Another option to the 'closed' mode suggested by @Arne Bier, would be using a Low-Impact Mode approach by configuring a restrictive pre-auth ACL and applying that to the switchport. In your AuthZ Policy result, you would then need to send a permissive DACL that would override the pre-auth ACL.

Example:

ip access-list extended ACL-PreAuth-v4
 remark Allow TFTP for PXE
 permit udp any any eq tftp
 remark Allow DHCP
 permit udp any eq bootpc any eq bootps
 remark Allow DNS
 permit udp any any eq domain
 remark Deny all else
 deny ip any any
!
interface gig1/0/20
 ip access-group ACL-PreAuth-v4 in

You should also consider using interface templates as they are another benefit from the IBNS 2.0 C3PL feature set. Both of these aspects are covered in detail in the ISE Secure Wired Access Prescriptive Deployment Guide.

View solution in original post

Damien Miller · ‎10-11-2021

Can you also share the configuration you are applying to the access ports.

lilianamartinez · ‎10-11-2021

Sure this is the interface configuration:

interface GigabitEthernet1/0/20
description <<PC/Phone>>
switchport access vlan 20
switchport mode access
device-tracking attach-policy IPDT_MAX_10
authentication periodic
authentication timer reauthenticate server
access-session port-control auto
mab
trust device cisco-phone
dot1x pae authenticator
dot1x timeout tx-period 10
auto qos voip cisco-phone
spanning-tree portfast
spanning-tree bpduguard enable
service-policy type control subscriber DOT1X-DEFAULT
service-policy input AutoQos-4.0-CiscoPhone-Input-Policy
service-policy output AutoQos-4.0-Output-Policy
end

Arne Bier · ‎10-12-2021

Hi @lilianamartinez

You might still try closed mode

access-session closed

The details of your service policy is also important - does it do DOT1X first and then MAB. If you're still struggling then share your policy.

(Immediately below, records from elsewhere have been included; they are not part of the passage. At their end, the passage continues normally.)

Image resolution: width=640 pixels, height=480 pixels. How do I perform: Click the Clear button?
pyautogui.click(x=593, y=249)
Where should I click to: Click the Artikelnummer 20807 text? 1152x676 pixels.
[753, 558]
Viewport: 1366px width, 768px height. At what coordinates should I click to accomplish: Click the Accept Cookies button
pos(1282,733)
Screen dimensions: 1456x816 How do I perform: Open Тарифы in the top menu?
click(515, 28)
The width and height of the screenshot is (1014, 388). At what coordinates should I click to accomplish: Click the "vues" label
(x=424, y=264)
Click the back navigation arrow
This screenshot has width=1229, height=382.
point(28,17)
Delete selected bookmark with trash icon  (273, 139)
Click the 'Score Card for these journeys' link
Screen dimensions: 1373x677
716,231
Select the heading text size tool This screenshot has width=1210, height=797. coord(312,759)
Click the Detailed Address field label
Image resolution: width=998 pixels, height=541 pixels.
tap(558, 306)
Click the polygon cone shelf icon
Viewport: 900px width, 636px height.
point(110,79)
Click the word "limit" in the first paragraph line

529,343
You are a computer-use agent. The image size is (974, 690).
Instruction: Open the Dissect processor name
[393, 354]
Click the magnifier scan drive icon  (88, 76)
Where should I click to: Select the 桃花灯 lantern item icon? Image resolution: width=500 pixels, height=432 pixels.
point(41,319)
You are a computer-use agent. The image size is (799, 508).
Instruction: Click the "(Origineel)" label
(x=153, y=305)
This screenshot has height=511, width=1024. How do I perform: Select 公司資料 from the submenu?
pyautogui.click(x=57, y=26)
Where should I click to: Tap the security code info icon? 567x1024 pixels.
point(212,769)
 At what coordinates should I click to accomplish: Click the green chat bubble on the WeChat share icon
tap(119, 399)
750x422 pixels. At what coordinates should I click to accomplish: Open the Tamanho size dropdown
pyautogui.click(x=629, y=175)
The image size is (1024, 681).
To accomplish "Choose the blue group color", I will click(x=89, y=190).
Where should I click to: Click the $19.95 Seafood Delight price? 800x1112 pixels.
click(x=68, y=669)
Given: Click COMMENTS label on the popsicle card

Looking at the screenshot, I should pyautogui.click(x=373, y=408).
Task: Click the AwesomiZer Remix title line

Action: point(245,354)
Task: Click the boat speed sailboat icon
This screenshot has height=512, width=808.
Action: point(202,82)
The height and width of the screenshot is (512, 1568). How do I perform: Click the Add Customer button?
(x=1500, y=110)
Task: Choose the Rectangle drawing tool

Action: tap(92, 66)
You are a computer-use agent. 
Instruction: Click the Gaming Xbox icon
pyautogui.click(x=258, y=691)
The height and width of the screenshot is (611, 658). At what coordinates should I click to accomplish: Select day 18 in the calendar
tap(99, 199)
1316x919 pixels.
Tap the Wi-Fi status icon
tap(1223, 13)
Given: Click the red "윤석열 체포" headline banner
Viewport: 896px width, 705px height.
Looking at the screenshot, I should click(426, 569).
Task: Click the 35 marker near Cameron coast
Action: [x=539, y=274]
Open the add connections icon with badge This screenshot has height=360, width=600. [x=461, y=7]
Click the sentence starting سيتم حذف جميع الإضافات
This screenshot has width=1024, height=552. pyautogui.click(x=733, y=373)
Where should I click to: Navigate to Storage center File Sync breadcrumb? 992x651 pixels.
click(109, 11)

lilianamartinez · ‎10-21-2021

I tried closed mode also , but still the same result.

Greg Gibbs · ‎10-12-2021

With newer platform/software versions, the default setting when using IBNS 2.0 is 'open' authentication (no access-session closed). If your session is getting an ACCESS_ACCEPT response from ISE with no DACL applied, the client getting internet access would be expected (unless it's in a redirect state... we would need more info about your policy/flow).

Another option to the 'closed' mode suggested by @Arne Bier, would be using a Low-Impact Mode approach by configuring a restrictive pre-auth ACL and applying that to the switchport. In your AuthZ Policy result, you would then need to send a permissive DACL that would override the pre-auth ACL.

Example:

ip access-list extended ACL-PreAuth-v4
 remark Allow TFTP for PXE
 permit udp any any eq tftp
 remark Allow DHCP
 permit udp any eq bootpc any eq bootps
 remark Allow DNS
 permit udp any any eq domain
 remark Deny all else
 deny ip any any
!
interface gig1/0/20
 ip access-group ACL-PreAuth-v4 in

You should also consider using interface templates as they are another benefit from the IBNS 2.0 C3PL feature set. Both of these aspects are covered in detail in the ISE Secure Wired Access Prescriptive Deployment Guide.

lilianamartinez · ‎10-21-2021

Im using the same DACL for legacy devices and it works correctly.

lilianamartinez · ‎10-21-2021

I tried with low-impact and it works , thank you so much for your help.